Koniec trenerskiej sagi? Antonio Conte najbliżej Chelsea


26 lutego 2016 Koniec trenerskiej sagi? Antonio Conte najbliżej Chelsea

Już od ponad dwóch miesięcy cały piłkarski świat obserwuje ruchy Romana Abramowicza. Wszyscy zastanawiają się, czym też znowu zaskoczy bogaty Rosjanin. Kto będzie miał szansę poprowadzić Chelsea Londyn? Będzie to znana postać czy może niespodzianka? Na te i inne pytania kibice niedługo najprawdopodobniej poznają odpowiedź, bo jak huczą włoskie i brytyjskie media, Abramowicz wymyślił Antonio Conte.


Udostępnij na Udostępnij na

Odejście Jose Mourinho nagle spowodowało przypływ dobrej gry drużyny z Londynu. No bo jak inaczej wytłumaczyć brak porażki w BPL (przegrali tylko z PSG w Lidze Mistrzów) od… no właśnie, od zwolnienia Portugalczyka. Fatum odeszło, lepsza forma wróciła – idealny moment na zapowiedź kolejnych zmian, tym razem na ławce trenerskiej. Dobra passa w lidze to taka mała stabilizacja przed burzą, którą wróżą włoskie, ale też co poniektóre brytyjskie media.

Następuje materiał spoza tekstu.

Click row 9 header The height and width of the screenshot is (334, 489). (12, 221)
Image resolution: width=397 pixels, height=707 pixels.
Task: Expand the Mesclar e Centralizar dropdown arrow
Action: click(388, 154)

Jak donoszą „Tuttosport” oraz „Sky Sports”, Antonio Conte doszedł do porozumienia z Chelsea Londyn i w przeciągu najbliższych kilkunastu dni podpisze 3-letni kontrakt z londyńskim klubem. Tym samym wraz z początkiem kolejnego sezonu zastąpi dobrze radzącego sobie Holendra Guusa Hiddinka, który z kolei przejął schedę po Jose Mourinho.

Wszyscy pamiętamy, że do trenowania „The Blues” ustawiały się kolejki kandydatów, a z nieograniczonym budżetem Romana Abramowicza tak naprawdę wszyscy byli możliwi. Mówiono o Diego Simeone, który był już niemal jedną nogą w Londynie. Trener Atletico Madryt co prawda ma ważny kontrakt z klubem do 2020 roku i klauzulę odejścia w wysokości ok. 3 mln funtów, co oczywiście nie było żadną przeszkodą (a może było?). Argentyńczyk miał już nawet układać listę transferowych życzeń, a za jego kandydaturą przemawiał sam Rosjanin, który w przeszłości robił bardziej lub mniej udane interesy z madryckim klubem (Diego Costa, Falcao, Courtois). Jednak ostatecznie z Simeone nie wyszło, a że ławka trenerska nie lubi pustki, od razu znalazł się Antonio Conte.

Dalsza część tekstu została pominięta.